I'm doing pretty much the same thing. Converting an area of lawn out back to poultry pasture. This lawn area was mostly sterile junk....crabgrass, fescue and maybe remnants of bluegrass or rye. It will be a series of raised beds, sporting alternating strips of seasonal fodder. Cover crops like oats and winter peas, rape (same plant they grow canola from), forage turnips, tillage radishes, beets, etc. Perhaps some Korean lespedeza. If you want some fast, quick and dirty high stuff for them as shade and hide under, scatter in some sudan grass seed. In addition to green stuff for them to eat, many of them will attract insects of various kinds. Some, like sweet corn, field corn, sunflowers, and that sudan grass, in addition to being tall protective playpens, are also heavy feeders of nitrogen and phosphorous, which the chicken manure is high in and which tend to accumulate and overcook your ground if you are not careful. So these plants feed on the Nitrogen at least to tie it up.

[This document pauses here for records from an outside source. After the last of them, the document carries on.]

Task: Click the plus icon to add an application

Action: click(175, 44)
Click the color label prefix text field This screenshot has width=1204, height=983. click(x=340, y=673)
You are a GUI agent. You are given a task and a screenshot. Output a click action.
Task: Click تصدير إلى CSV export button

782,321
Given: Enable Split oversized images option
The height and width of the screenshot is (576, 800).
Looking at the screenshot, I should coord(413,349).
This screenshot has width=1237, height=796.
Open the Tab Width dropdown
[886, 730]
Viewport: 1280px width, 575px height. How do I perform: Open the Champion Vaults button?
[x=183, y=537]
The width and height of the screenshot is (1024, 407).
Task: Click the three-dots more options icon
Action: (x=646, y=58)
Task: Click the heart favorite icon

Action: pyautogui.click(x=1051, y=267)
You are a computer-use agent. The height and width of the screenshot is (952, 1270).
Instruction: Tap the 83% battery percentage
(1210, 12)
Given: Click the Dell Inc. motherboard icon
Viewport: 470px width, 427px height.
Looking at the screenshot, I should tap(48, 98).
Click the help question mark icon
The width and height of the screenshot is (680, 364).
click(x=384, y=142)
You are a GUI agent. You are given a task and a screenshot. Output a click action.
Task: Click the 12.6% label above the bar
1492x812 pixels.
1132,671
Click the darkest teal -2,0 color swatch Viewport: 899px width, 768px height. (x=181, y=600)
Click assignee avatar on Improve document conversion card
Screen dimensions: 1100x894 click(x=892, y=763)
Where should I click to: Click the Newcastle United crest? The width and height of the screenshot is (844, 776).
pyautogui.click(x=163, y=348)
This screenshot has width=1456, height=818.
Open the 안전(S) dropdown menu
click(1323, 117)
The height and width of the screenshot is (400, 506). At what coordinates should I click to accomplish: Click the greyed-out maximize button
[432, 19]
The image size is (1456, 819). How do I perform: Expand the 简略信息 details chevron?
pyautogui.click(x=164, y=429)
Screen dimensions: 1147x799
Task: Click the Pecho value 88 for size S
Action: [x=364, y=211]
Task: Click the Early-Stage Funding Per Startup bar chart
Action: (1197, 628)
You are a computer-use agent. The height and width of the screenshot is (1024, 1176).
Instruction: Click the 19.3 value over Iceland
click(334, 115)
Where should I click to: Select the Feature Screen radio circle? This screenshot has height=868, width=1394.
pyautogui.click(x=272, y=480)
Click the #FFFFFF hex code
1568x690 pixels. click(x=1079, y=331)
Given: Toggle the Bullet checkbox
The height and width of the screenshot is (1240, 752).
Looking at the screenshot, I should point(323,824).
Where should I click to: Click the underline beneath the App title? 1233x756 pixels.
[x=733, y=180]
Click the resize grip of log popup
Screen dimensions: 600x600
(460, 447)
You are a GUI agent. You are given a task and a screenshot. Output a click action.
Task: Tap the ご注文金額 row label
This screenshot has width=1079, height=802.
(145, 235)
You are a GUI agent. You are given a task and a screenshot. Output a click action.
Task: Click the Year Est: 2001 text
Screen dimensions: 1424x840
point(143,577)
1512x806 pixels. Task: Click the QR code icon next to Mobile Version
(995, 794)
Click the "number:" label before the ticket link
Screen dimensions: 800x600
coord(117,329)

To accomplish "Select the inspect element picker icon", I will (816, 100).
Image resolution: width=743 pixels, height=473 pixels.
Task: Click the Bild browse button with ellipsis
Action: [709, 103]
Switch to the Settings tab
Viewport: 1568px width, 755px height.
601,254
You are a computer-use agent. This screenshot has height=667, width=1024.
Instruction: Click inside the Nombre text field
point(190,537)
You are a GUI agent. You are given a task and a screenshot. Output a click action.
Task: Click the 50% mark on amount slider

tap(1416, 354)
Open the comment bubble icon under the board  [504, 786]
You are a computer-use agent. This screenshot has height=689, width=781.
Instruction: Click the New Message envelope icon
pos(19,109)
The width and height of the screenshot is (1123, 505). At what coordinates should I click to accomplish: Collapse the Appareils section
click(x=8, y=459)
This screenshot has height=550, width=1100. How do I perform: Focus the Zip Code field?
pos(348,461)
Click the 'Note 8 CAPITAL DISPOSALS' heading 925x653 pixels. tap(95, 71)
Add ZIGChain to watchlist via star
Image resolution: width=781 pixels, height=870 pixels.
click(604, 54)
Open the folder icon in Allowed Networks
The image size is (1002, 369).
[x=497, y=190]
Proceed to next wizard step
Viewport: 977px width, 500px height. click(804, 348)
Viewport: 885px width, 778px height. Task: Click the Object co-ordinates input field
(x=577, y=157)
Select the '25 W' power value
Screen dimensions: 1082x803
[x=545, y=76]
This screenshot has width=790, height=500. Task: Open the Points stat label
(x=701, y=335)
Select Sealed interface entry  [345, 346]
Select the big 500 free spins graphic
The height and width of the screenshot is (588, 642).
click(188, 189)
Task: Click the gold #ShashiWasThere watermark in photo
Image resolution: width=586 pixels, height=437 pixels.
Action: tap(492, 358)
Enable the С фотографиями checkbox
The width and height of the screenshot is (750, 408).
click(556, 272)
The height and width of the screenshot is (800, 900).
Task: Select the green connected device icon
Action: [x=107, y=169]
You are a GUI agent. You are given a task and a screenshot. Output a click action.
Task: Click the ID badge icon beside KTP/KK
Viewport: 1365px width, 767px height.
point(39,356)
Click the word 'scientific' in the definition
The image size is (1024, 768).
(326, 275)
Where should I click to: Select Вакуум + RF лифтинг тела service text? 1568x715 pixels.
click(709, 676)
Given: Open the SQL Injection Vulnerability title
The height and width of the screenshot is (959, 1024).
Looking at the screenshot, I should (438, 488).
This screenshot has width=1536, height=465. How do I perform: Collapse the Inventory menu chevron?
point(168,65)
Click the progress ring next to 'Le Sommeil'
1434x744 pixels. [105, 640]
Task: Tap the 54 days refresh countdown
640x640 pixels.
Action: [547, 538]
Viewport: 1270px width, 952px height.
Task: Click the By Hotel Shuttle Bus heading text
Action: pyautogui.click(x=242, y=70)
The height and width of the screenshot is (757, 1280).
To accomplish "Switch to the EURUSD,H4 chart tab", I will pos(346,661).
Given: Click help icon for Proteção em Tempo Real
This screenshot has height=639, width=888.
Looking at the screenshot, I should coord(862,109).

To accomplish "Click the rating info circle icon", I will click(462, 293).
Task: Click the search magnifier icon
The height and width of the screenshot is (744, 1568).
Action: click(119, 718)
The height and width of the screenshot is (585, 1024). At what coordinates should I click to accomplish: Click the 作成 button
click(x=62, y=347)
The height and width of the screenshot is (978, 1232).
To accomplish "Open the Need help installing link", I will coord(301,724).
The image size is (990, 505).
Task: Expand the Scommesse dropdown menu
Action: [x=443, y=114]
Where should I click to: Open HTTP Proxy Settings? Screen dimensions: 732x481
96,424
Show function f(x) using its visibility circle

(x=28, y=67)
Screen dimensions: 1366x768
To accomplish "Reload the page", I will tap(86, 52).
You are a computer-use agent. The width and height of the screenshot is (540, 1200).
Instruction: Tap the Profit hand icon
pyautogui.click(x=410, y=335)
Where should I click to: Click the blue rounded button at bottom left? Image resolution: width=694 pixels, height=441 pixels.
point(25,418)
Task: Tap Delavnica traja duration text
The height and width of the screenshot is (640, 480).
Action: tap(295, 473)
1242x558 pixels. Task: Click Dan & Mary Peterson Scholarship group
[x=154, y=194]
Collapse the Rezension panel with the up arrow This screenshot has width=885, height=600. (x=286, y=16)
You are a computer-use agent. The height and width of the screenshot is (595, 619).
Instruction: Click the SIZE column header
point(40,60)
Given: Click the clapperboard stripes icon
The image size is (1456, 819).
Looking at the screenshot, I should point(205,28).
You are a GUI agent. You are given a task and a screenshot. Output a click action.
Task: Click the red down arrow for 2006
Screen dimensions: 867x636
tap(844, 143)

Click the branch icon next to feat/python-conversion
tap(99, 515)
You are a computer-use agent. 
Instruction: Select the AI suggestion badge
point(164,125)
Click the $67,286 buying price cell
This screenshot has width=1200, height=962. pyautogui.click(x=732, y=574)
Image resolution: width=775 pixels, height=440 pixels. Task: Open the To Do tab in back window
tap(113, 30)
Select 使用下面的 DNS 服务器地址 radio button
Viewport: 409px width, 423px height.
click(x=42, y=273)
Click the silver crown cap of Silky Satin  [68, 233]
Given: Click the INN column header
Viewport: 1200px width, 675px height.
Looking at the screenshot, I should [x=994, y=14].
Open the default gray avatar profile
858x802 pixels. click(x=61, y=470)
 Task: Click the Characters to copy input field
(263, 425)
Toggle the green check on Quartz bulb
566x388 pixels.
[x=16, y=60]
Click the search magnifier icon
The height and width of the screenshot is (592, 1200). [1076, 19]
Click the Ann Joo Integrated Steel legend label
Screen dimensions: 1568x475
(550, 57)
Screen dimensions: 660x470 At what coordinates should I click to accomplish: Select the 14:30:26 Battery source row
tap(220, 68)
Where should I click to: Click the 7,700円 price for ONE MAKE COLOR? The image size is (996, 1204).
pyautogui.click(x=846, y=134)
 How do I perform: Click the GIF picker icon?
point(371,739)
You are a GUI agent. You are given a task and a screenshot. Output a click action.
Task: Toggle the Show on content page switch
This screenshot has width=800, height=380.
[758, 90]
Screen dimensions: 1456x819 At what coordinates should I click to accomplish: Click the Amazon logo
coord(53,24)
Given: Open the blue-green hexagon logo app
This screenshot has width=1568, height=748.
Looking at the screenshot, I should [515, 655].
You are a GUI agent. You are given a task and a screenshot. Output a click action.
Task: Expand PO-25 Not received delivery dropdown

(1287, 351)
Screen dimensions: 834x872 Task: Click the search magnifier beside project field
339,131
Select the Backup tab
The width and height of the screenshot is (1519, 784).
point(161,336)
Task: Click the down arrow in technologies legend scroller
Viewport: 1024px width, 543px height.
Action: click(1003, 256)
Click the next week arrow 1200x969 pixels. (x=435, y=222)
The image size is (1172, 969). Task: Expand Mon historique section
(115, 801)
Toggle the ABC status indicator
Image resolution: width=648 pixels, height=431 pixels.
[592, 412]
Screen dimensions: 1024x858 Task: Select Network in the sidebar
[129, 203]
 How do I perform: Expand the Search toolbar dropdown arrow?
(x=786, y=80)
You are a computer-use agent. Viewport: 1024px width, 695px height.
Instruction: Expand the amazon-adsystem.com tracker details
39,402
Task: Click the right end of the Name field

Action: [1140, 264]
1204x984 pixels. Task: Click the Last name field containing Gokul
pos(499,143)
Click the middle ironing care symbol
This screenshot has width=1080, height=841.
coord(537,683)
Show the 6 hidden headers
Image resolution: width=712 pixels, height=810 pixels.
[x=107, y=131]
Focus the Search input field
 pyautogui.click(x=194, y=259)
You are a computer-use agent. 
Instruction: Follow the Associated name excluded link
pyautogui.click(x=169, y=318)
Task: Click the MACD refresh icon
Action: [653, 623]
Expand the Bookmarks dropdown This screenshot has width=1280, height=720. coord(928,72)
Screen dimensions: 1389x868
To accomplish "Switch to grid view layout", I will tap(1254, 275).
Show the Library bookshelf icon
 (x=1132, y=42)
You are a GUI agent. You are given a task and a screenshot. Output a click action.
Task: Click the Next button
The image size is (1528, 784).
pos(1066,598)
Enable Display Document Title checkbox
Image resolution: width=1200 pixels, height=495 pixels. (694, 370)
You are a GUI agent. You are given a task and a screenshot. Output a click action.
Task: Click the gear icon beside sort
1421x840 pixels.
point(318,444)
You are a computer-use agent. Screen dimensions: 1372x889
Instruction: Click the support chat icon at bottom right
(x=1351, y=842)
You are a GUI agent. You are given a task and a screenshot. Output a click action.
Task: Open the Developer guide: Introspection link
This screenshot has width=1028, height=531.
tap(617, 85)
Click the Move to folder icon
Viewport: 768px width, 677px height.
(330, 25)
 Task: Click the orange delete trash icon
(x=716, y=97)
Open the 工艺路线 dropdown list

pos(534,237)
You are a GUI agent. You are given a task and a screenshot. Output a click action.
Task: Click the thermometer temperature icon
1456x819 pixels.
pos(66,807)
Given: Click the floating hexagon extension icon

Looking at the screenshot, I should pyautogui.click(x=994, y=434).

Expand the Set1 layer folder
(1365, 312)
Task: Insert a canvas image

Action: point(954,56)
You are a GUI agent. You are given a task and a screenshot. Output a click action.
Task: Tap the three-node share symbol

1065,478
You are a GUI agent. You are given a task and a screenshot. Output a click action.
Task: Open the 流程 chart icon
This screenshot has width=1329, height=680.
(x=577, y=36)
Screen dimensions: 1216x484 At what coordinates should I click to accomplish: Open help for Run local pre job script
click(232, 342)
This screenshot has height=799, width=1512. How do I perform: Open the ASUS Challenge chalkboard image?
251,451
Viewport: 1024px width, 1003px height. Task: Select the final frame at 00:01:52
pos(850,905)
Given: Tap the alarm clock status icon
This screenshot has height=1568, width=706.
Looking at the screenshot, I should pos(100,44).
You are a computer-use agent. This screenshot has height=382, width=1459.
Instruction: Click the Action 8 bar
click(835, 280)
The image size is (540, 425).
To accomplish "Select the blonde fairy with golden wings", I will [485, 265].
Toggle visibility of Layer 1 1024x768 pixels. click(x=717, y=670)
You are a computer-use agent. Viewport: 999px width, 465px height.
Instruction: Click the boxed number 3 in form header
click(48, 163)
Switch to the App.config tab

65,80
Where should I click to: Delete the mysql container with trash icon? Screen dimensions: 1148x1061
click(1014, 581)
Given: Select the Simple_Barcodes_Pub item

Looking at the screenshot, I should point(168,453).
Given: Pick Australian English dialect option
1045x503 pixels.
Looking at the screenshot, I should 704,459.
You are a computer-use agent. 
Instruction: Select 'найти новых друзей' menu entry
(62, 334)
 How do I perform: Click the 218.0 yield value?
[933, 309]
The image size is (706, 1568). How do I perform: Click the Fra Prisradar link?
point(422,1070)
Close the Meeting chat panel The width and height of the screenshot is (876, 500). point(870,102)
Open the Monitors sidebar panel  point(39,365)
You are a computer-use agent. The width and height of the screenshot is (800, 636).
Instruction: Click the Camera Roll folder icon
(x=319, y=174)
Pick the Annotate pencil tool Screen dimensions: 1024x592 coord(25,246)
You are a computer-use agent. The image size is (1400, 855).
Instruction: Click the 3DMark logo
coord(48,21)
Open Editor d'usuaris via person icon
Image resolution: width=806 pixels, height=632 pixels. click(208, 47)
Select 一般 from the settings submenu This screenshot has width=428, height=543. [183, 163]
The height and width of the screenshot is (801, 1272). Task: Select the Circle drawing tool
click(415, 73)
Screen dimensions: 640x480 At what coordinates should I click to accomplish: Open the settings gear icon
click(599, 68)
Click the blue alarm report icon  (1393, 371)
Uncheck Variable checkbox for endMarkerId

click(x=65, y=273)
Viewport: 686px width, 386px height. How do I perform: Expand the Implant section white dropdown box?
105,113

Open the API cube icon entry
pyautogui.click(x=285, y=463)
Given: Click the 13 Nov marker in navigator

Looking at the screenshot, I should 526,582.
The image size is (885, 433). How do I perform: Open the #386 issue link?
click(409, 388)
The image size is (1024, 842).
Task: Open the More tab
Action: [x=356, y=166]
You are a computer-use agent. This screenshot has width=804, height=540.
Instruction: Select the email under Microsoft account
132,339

But all of these plants have to be protected until such time as they are either large enough to not be affected or enough of them to overwhelm the number birds you have. So much that they can't keep up. I going to use some 28" high poultry netting to ward them off during the establishment period. Initially, it may have to be hot to train them not to mess with it, but for the most part, it won't be left hot, which eliminates the maintenance issue.
Chicken and other livestock manures are good, to a point, but over time, you can get too much of a good thing. All the salts, all the minerals like phosphorous, calcium, etc. keep building. The best way to filter those is to use plants that are heavy feeders, then remove the plants.